Referendum rejecting joining the French Community

A constitutional referendum was held in Guinea on 28 September 1958 as part of a wider referendum across the French Union (and France itself) on whether to adopt the new French Constitution. If the territory voted to accept the new constitution, it would then have four months to decide whether to
1. Preserve the status of overseas territory.
2. Become a state of the French Community.
3. Become an overseas department (part of the French Republic).

Alongside Niger, Guinea was one of only two territories where the major political party campaigned for a "no" vote, and ultimately was the only territory to reject the constitution and opt for independence. The Democratic Party of Guinea, which had won all but four seats in the Territorial Assembly election the previous year under the leadership of Ahmed Sékou Touré, pushed for a rejection of the constitution, and on 19 October the party severed its ties with the African Democratic Rally, whose other members were in favour of retaining ties with France.
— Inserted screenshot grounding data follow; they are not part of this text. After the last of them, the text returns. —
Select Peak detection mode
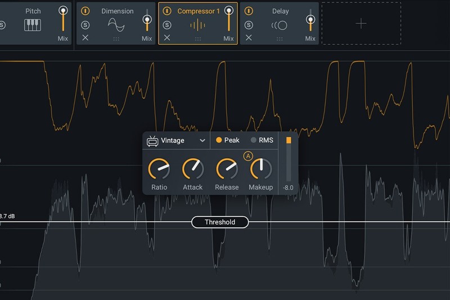Viewport: 450px width, 300px height. pyautogui.click(x=228, y=140)
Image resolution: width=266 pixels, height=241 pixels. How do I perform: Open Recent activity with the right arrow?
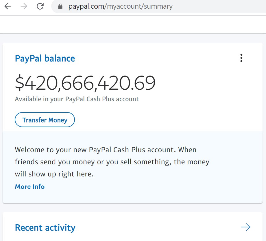click(245, 227)
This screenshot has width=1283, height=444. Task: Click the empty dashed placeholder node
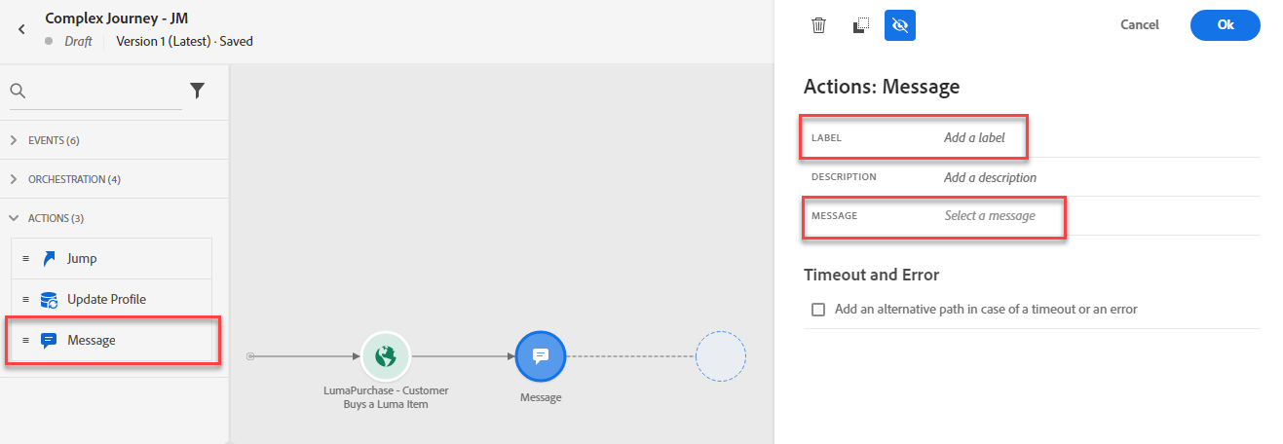coord(721,356)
The results showed that more than 95% of voters in Guinea voted against the constitution, with a turnout of 85.5%.

==Results==

| Choice |  | Votes | % |
| For |  | 56,981 | 4.78 |
| Against |  | 1,136,324 | 95.22 |
| Total |  | 1,193,305 | 100.00 |
| Valid votes |  | 1,193,305 | 99.12 |
| Invalid/blank votes |  | 10,570 | 0.88 |
| Total votes |  | 1,203,875 | 100.00 |
| Registered voters/turnout |  | 1,408,500 | 85.47 |
Source: Sternberger et al.

==Aftermath==

Following the referendum, Guinea declared independence on 2 October. The French government reacted badly to the result, and although Touré had not been seeking it, withdrew totally from the country and halted any development assistance.
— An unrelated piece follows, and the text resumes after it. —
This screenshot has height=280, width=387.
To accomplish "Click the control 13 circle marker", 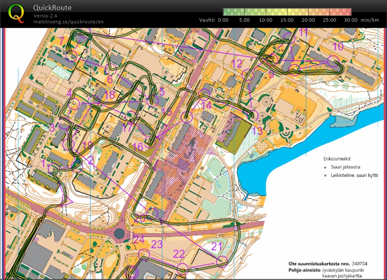I will click(253, 115).
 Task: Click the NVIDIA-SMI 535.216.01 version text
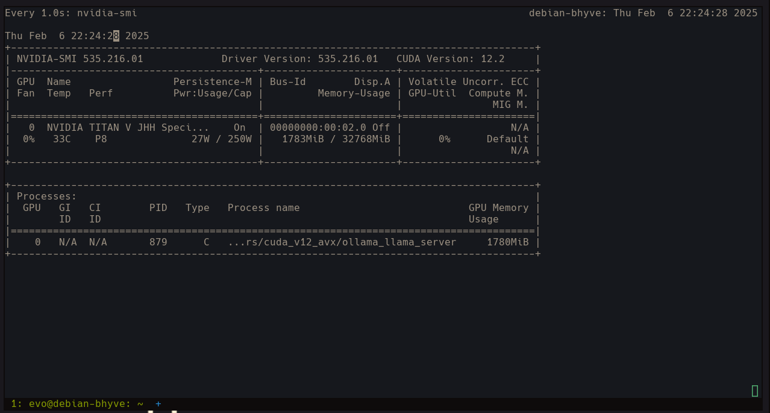point(80,59)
Touré initially attempted to maintain relations with France, stating a desire to remain in the franc zone and assuring businesses in Guinea of continued international openness to Guinea's significant mineral, agriculture, and hydro-electric resources. However, relations between the newly independent Guinea and France almost immediately became strained. French colonialists in Guinea withdrew from the country as quickly as they could, destroying as much infrastructure as they could in retribution. The Washington Post reported that "as a warning to other French-speaking territories, the French pulled out of Guinea over a two-month period, taking everything they could with them. They unscrewed light bulbs, removed plans for sewage pipelines in Conakry, the capital, and even burned medicines rather than leave them for the Guineans."

As a result, the Guinean government turned to the Communist bloc to request aid, a step which the French government used in pressuring Western countries not to accept the Guinean independence. Upon independence Touré assumed the office of President, and the country soon became a one-party state. Despite various assassination attempts and coup plots, Touré ruled until his death in 1984.